Baskin-Robbins Outruns Cold Stone Creamery

Last Updated Jul 29, 2009 2:56 PM EDT

In the last month Baskin-Robbins stated its intention to ramp up its store presence in many markets across the country. It's adding 30 stores to the Raleigh-Durham area of North Carolina, several stores around Phoenix, and another 35 to the Washington, D.C., area.

Baskin-Robbins currently operates about 2,700 locations in the United States. Executives are touting its new-store growth as a "good value" in a tight economy, they said in a press release early in the year about the chain's Houston expansion plans.

The push comes as once-hot competitor Cold Stone Creamery, which over the years expanded rapidly and went into high-profile locations, is facing challenges. The 1,400-unit chain, once one of the hottest expanding concepts around, closed stores last year, and franchisees reportedly weren't getting the returns they wanted.

Many pointed to the plummeting economy and the fact that not a lot of people were in the market for a $4 ice cream cone, even if Cold Stone's product is considered higher end than Baskin's. Plus, the chain did expand quite rapidly... maybe too much so.

However, Cold Stone, owned by Scottsdale, Ariz.-based Kahala, is tackling some new initiatives to drive growth.

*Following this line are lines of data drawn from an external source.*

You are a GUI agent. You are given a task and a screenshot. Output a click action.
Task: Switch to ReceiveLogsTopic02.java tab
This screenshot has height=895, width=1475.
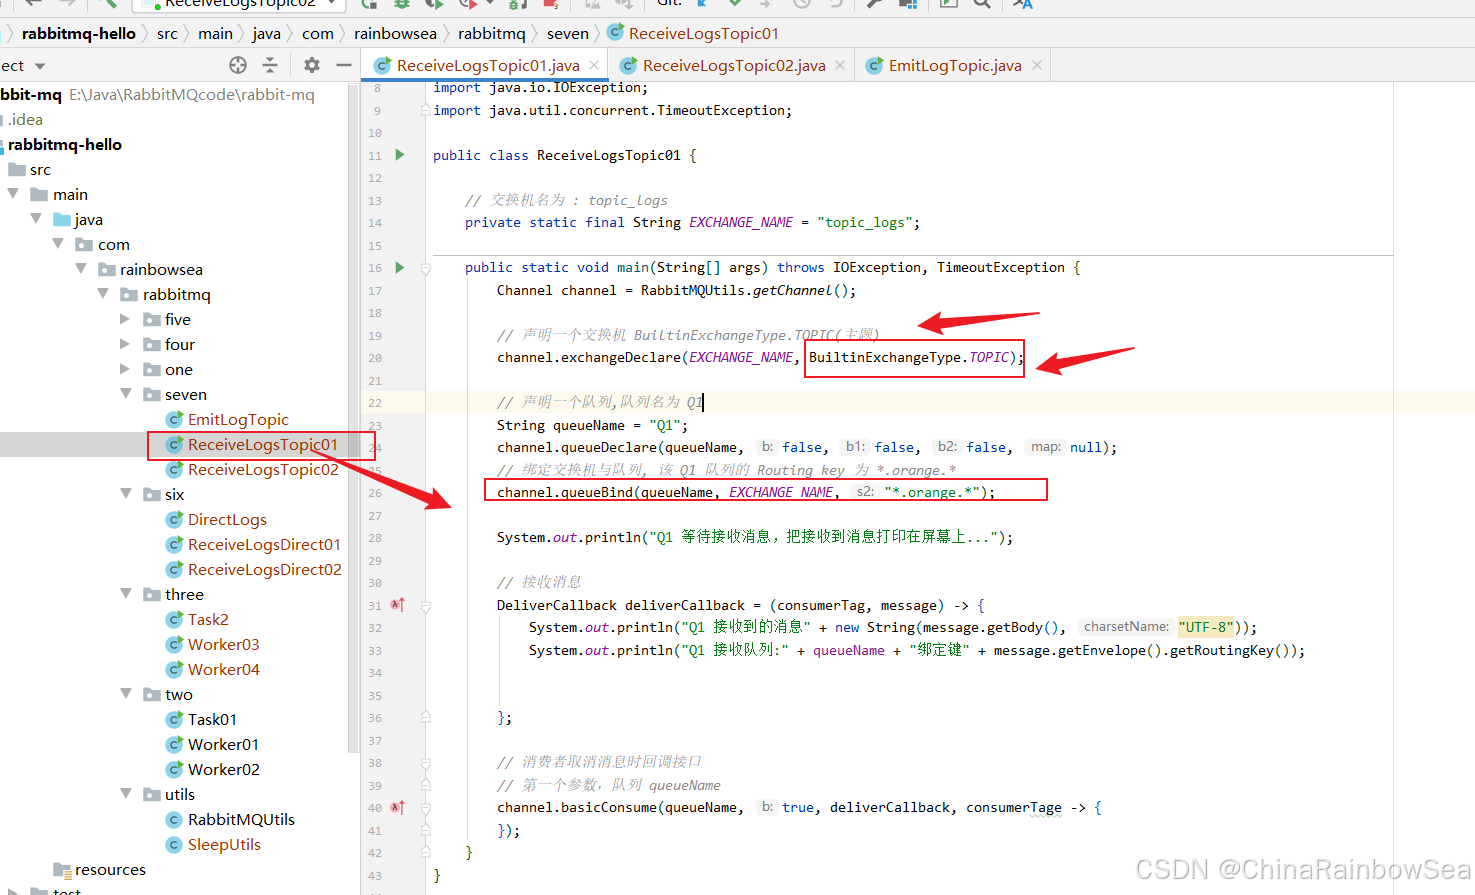[733, 65]

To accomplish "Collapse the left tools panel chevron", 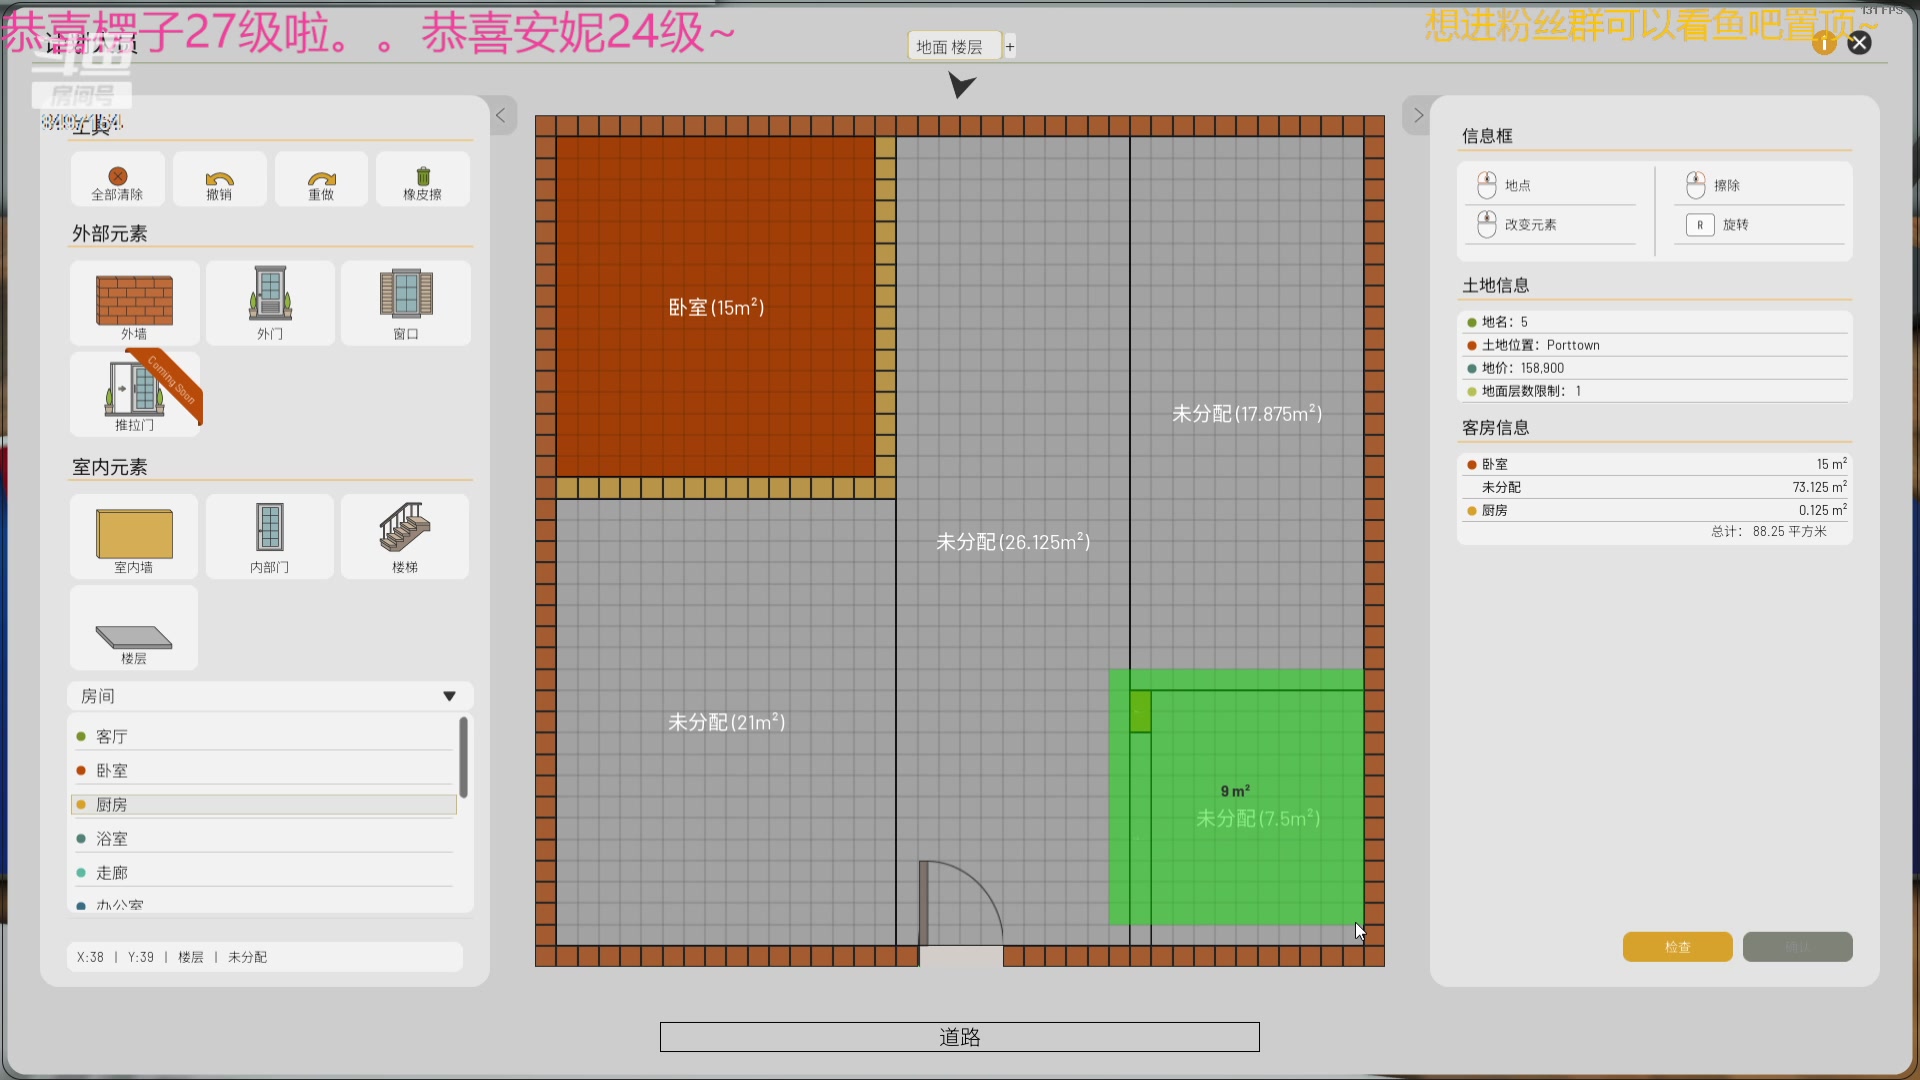I will (501, 116).
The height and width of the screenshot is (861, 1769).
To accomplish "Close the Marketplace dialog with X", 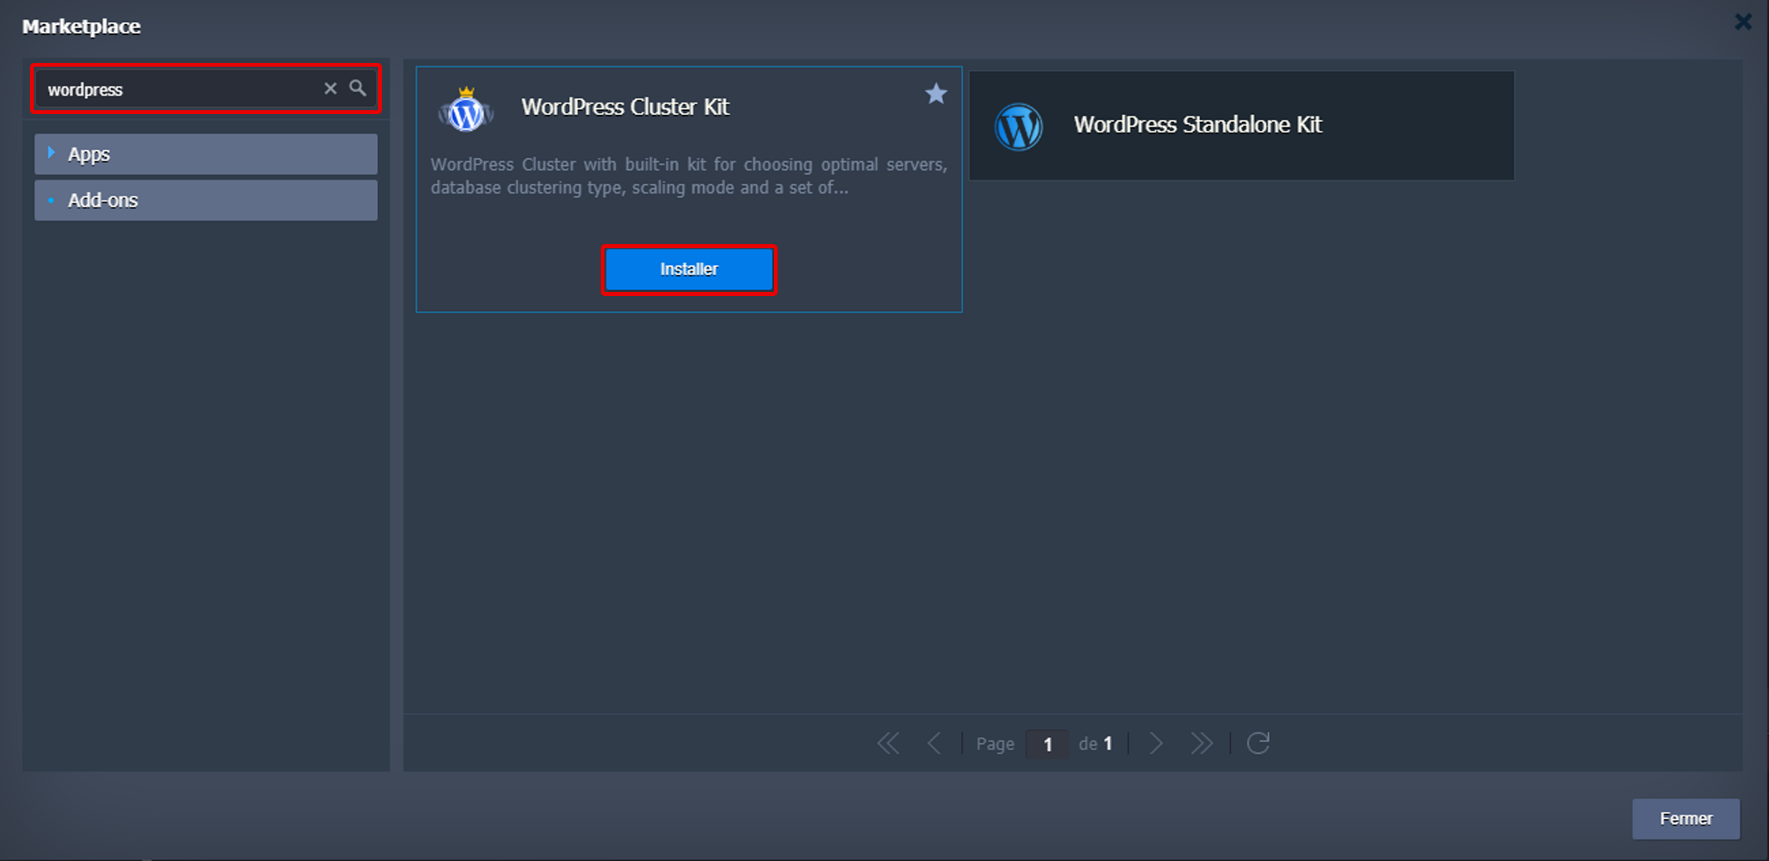I will point(1743,22).
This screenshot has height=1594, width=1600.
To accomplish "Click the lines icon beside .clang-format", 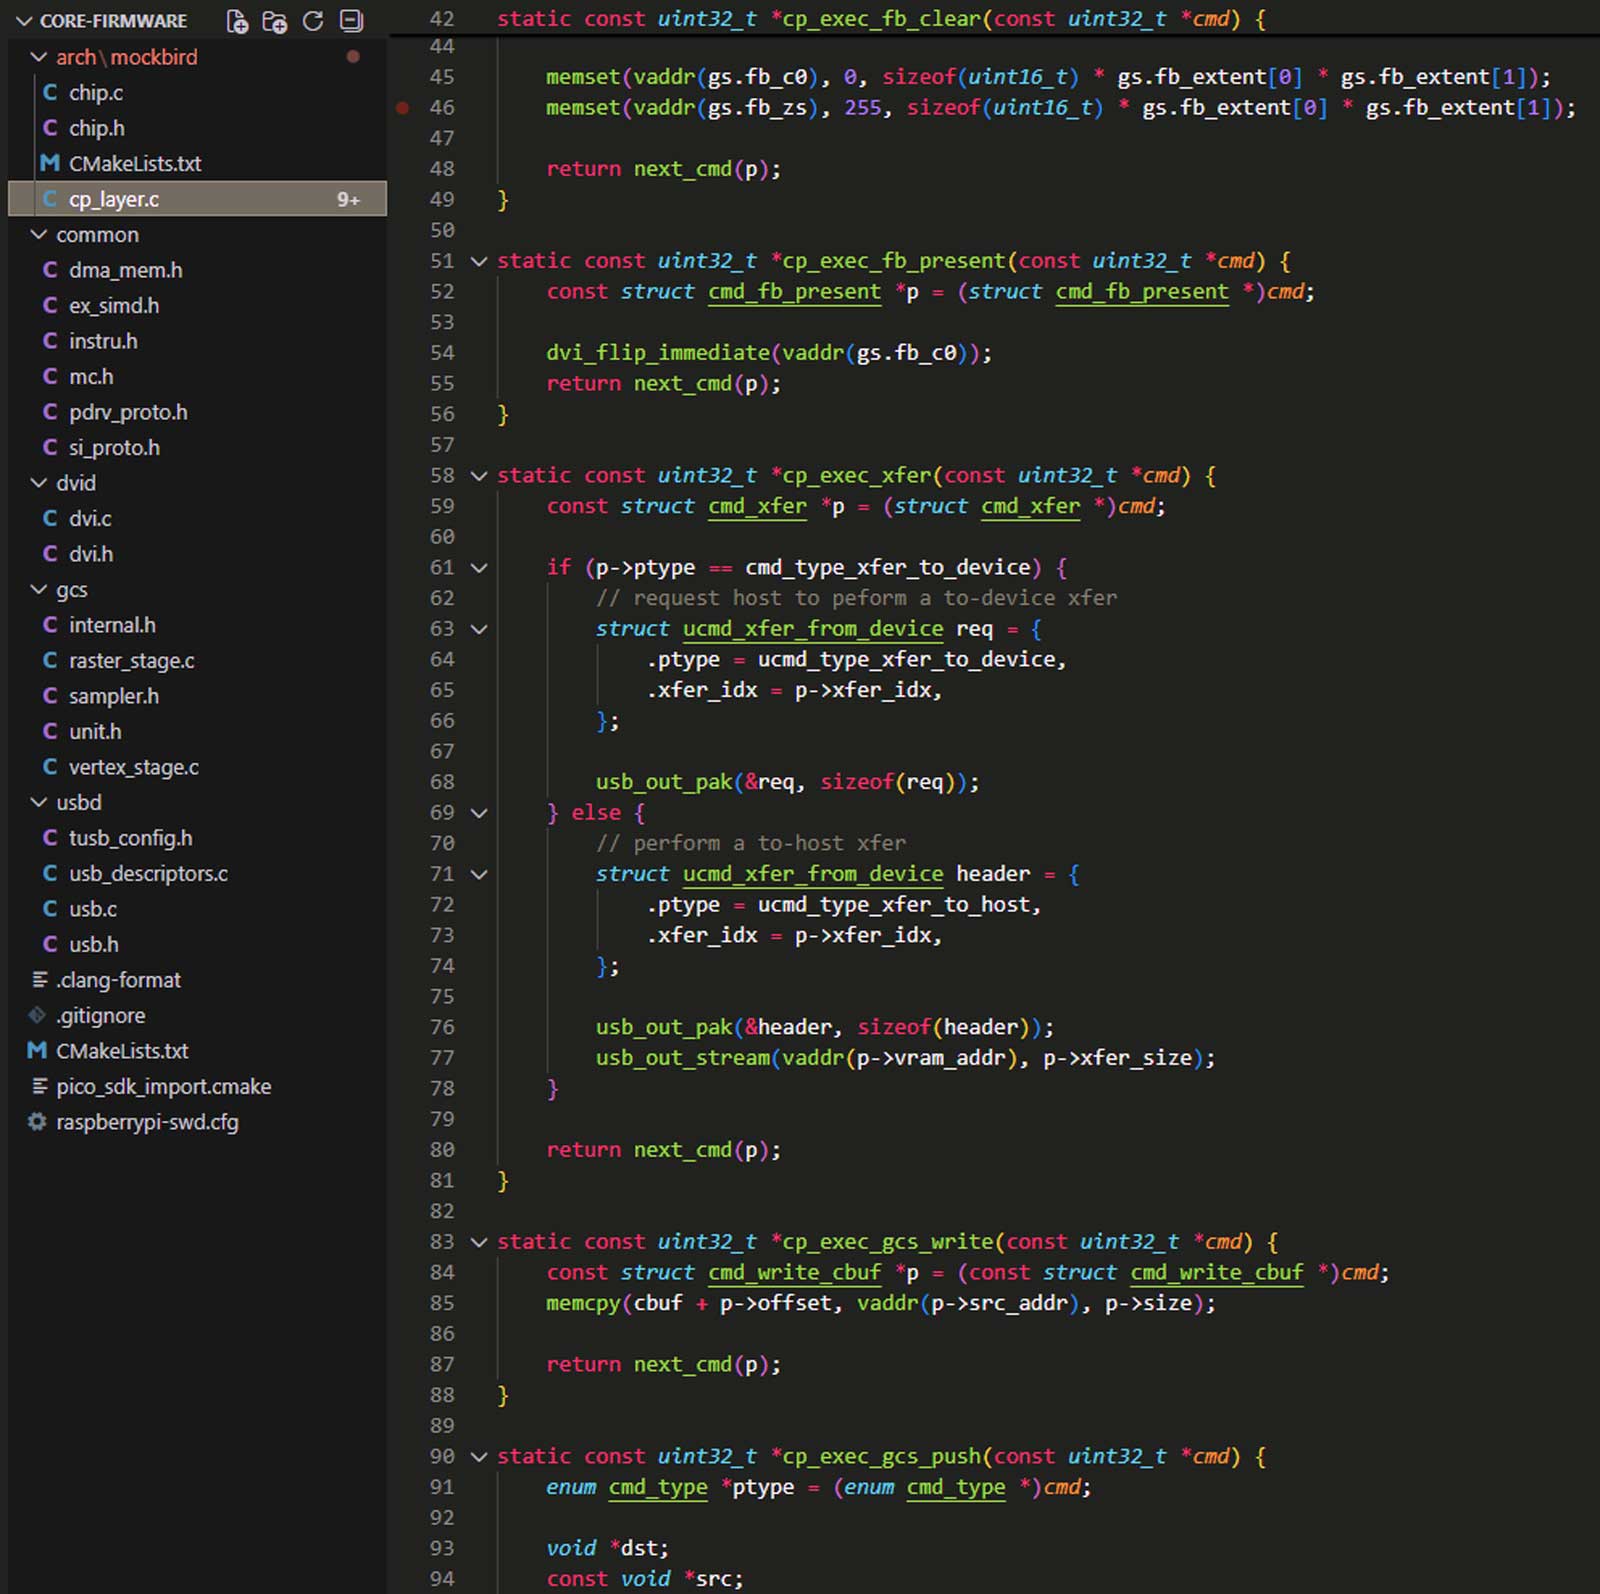I will (x=39, y=980).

The firm recently hooked up with Canadian coffee and doughnut chain Tim Horton's, and the two are co-branding new locations together. It is also expanding internationally and launching new products such as cupcakes.

Baskin-Robbins is also branching out, almost directly in the face of Cold Stone, trying out a new and more upscale concept called Cafe 31. Additionally, the company is trying out BR Express, a store that can fit easily into a mall or a sporting venue.

The Baskin-Robbins face off with Cold Stone draws parallels with the highly publicized Starbucks and McDonald's feud in the coffee category. And like McDonald's, if Baskin-Robbins is thought of by the consumer as a more cost-efficient alternative, the bigger chain could gain even more ground on its rival.